Liberalism is a religion. Thou shall not have any other god before me (President Barack Obama)
So, let me understand this: Your tactic for putting down liberalism is to claim that it's a religion? What a marvelous way of defending religion. This is like when the religious claim, "Science is religion." They attempt to demean science by claiming it is no better than that which they claim to be defending.
I wonder why the people moaning indoctrination in public school are always the ones who seem to be ok with kids being indoctrinated by religion in public schools (as long as it's their own of course).
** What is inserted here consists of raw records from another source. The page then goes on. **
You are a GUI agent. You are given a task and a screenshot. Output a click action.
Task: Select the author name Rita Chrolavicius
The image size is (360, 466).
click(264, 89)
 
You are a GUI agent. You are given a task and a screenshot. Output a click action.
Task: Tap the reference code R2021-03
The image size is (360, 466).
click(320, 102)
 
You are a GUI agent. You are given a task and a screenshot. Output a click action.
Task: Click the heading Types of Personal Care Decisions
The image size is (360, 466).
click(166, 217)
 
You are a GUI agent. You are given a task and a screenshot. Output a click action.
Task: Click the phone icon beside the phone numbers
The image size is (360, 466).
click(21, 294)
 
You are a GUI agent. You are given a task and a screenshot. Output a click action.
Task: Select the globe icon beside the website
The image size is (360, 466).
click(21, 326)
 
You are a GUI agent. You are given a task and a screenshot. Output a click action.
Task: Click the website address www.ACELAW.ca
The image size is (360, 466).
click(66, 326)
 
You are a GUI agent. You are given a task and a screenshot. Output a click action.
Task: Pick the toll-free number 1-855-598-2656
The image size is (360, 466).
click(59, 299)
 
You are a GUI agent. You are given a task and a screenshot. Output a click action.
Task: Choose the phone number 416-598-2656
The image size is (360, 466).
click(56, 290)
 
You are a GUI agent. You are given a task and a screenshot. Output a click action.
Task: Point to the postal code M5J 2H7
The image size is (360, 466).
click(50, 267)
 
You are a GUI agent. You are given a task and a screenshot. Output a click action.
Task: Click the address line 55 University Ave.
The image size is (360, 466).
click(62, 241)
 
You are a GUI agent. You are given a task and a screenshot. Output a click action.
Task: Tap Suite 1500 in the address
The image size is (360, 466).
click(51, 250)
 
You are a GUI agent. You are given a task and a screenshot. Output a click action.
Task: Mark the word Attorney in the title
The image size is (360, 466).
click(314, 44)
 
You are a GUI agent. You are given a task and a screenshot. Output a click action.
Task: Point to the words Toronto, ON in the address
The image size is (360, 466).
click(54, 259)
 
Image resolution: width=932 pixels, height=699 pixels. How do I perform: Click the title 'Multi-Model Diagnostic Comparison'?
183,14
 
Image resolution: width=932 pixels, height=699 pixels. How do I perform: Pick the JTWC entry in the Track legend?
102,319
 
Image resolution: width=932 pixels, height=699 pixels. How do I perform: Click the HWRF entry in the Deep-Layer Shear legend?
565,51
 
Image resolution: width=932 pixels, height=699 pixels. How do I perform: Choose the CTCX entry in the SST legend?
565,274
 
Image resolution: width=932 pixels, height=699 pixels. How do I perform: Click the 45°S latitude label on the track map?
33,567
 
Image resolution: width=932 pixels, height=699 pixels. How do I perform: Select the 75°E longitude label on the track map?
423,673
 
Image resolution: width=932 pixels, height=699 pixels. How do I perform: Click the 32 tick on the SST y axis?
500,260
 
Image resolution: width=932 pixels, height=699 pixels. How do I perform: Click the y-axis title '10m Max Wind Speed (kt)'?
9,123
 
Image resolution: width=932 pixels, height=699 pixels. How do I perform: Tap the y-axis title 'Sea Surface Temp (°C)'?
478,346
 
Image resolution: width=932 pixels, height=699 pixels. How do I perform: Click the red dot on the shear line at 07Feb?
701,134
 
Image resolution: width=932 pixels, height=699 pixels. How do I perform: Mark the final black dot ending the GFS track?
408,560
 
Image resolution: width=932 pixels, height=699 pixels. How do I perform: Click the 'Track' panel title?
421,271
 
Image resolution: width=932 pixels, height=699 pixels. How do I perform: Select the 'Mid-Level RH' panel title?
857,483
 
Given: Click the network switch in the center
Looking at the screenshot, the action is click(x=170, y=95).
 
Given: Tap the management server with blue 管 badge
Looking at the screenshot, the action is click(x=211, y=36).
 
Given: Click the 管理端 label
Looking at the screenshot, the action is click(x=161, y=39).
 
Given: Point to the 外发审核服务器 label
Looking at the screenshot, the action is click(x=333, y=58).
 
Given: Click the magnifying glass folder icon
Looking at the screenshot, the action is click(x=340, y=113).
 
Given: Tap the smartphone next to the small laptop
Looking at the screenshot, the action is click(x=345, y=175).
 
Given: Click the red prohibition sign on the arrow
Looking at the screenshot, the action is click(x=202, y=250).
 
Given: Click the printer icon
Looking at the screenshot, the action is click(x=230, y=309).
Or why they think religion (their own of course) it the counter-balance to everything else that they don't approve of.
Indeed. A person can pray whenever and wherever they like. Heck, in The Bible it is said to pray in private, not to make a show of it.
Yes. And imagine how the people who endorse this notion or think this is a good idea would feel if, in the interest of equal time, student-led Jewish and Muslim prayers also were given ground. Or Hindu prayers. Or a period of Buddhist meditation. I doubt theyd be very happy.
Oh, boo-hoo, you poor downtrodden Christians. How terrible it must be to be the dominant religion in a country, to have churches everywhere, to have your sermons televised and broadcast, to own entire television stations, to have sections of newspapers devoted just to your activities and events. Oh, to be so suppressed! You poor, poor believers!
Seriously.
I love it when Christians play the "We're so marginalized and repressed!" card, because Jesus allegedly says believers will be hated.
The vast, vast majority of people in this country self-identify as Christian. You cannot drive three blocks in any town without seeing a church, and that's leaving aside the 25,000-seat mega churches that have cropped up all over the place. Christians have their own radio stations, television networks, chain stores and retail outlets, publishing companies, advertising firms, clothing lines, etc., etc...
And that's fine! That's as it should be. This is a free country and if Christians want to indulge in some capitalism or exploit different forms of media to share their beliefs or spread their beliefs, that's well and good and as it should be.
But don't then turn around and pretend Christians are somehow mistreated or given short shrift or are discriminated against. That's pure nonsense.
So the valedictorian at graduation can say "I want to thank Jesus" and that means the world is coming to an end. Maybe the governor wants to prevent something like this from happening in his state:
A high school graduate, forced by public school officials to apologize for expressing her religious beliefs in her valedictory address or lose her diploma, has asked the US Supreme Court to review her case and reverse a lower court’s decision that upheld the school’s violations of her religious liberties and constitutionally protected speech.
Why would a Christian want to publicly thank Jesus and contradict what Jesus instructed him/her to do when it comes to public prayers? Wait, that's right, people who do things like this to actually express gratitude to Jesus, they do it to make a political point against those who don't share the same beliefs. I forgot.